| YOUR ASSIGNMENT |
Leave the pictures out. Retype exactly the lines below from the one containing "Task: Open Internet Explorer from the taskbar" through the one containing "Screen dimensions: 1296x729", and no others.

(Saved entries)
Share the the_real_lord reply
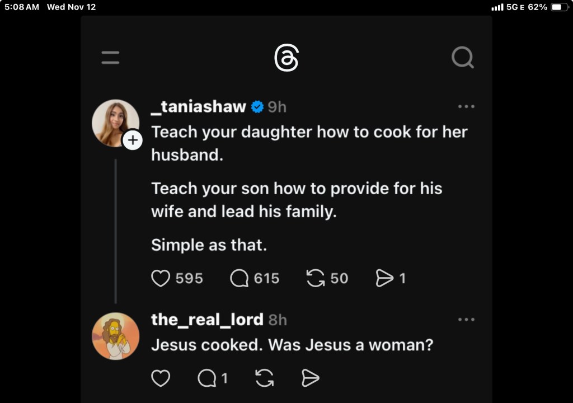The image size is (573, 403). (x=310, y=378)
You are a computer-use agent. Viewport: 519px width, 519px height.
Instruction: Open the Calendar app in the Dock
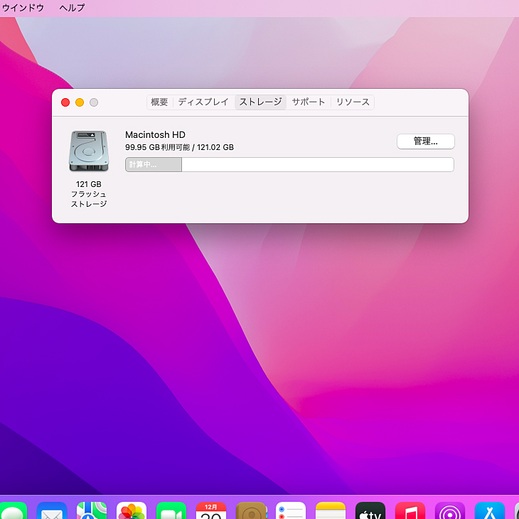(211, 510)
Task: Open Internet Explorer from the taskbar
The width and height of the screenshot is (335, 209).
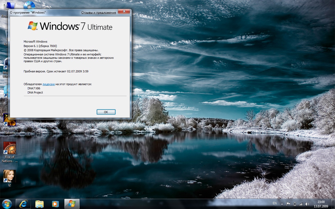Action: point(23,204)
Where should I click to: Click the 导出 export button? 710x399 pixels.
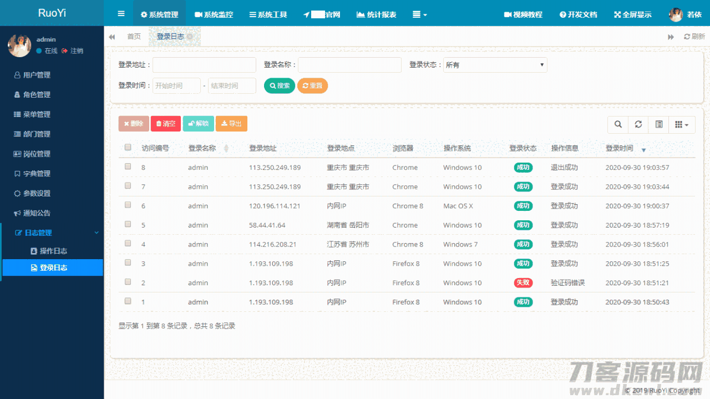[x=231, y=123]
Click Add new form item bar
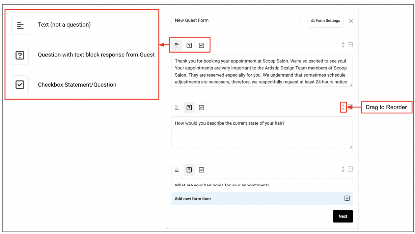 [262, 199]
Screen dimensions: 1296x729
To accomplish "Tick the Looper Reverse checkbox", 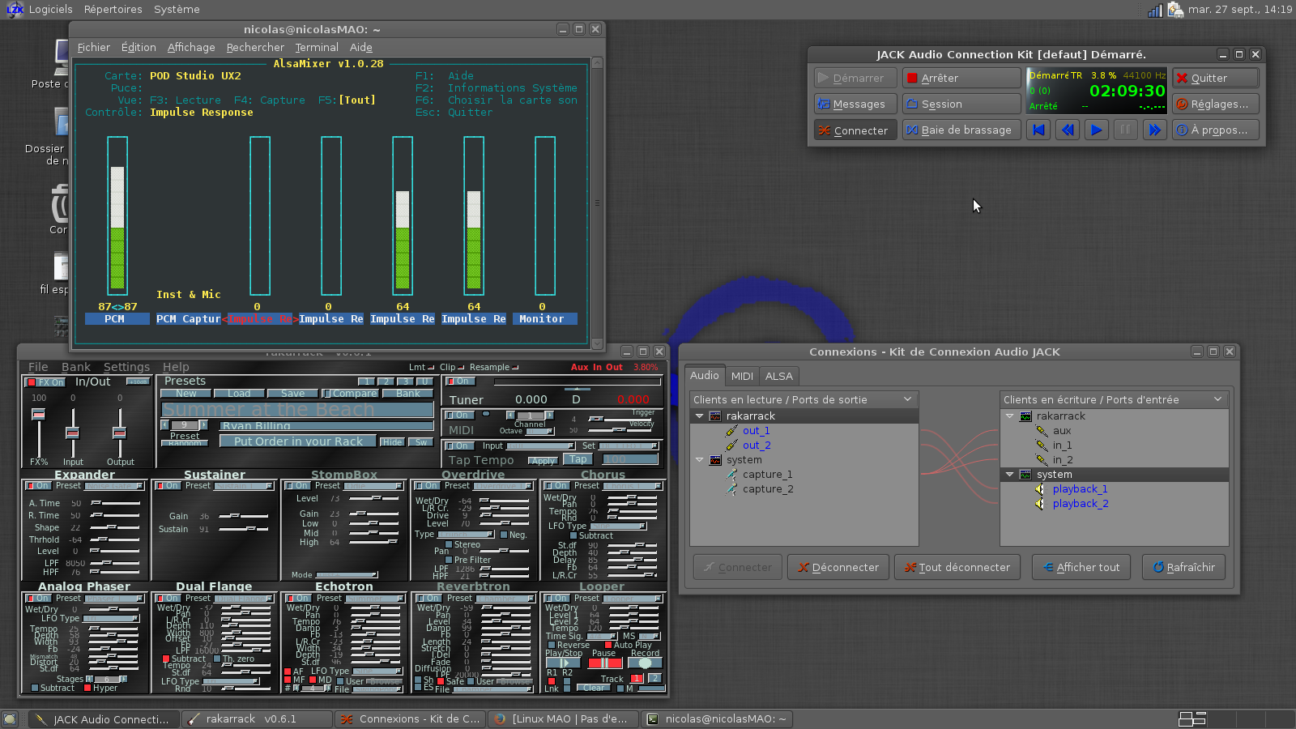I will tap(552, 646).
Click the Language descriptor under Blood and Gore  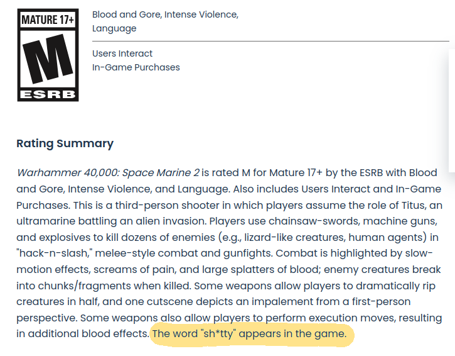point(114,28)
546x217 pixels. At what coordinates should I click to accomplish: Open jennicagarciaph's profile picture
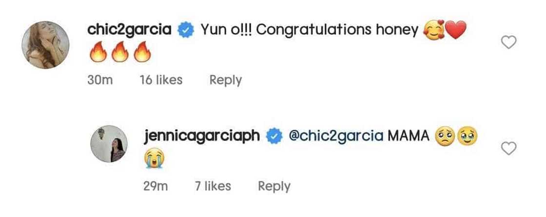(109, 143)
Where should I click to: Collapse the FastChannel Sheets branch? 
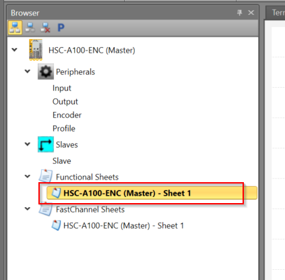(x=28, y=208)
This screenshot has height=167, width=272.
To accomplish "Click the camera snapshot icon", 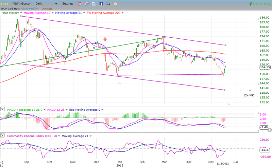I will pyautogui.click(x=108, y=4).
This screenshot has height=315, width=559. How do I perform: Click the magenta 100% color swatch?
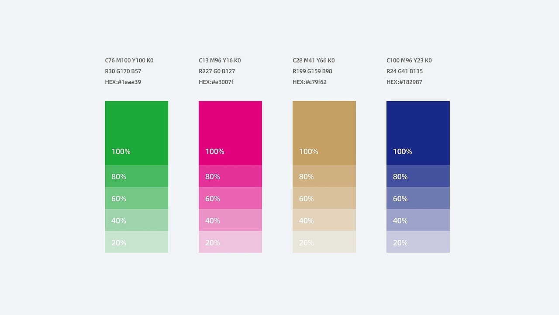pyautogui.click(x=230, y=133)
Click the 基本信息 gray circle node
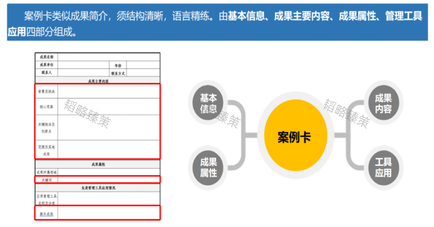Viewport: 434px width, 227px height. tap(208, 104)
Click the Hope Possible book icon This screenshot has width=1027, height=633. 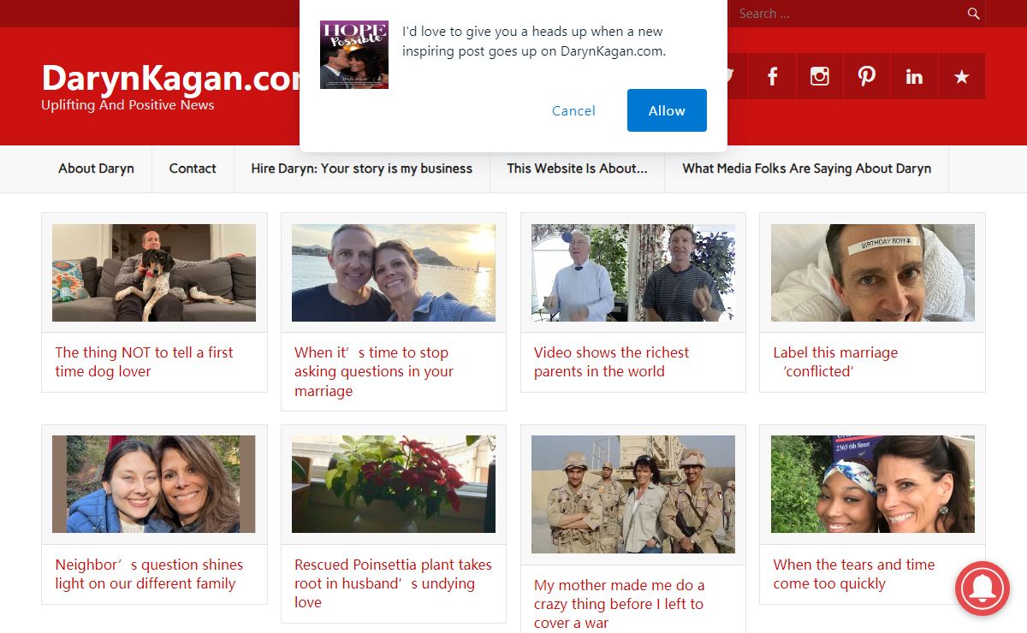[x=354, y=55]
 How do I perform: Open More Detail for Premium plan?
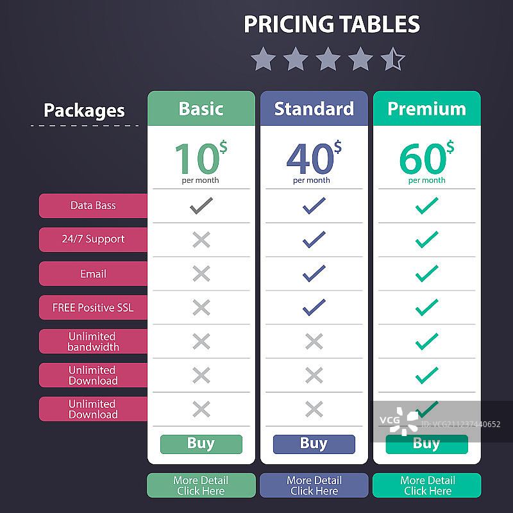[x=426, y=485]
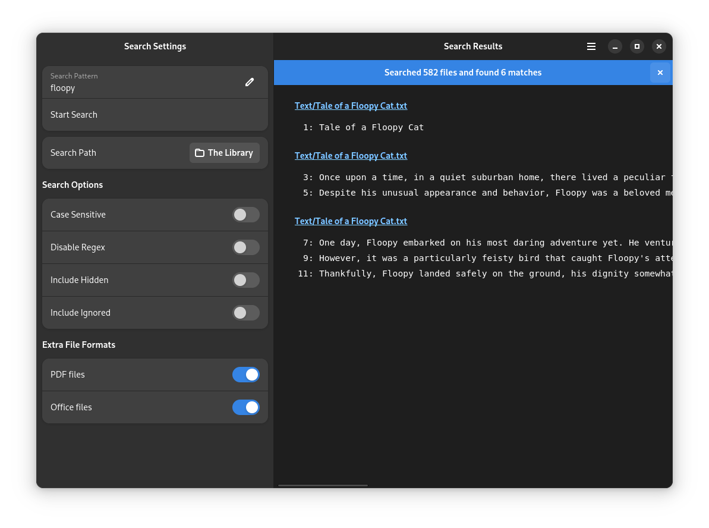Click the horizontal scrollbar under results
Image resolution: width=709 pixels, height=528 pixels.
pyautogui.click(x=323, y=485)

| SOLUTION FOR THIS PROBLEM |
Task: Open Internet Explorer from the taskbar
The width and height of the screenshot is (335, 209).
Action: point(23,204)
Where should I click to: Click the 导出 export button? 710x399 pixels.
[x=231, y=123]
Click Add new form item bar
 [262, 199]
Screen dimensions: 1296x729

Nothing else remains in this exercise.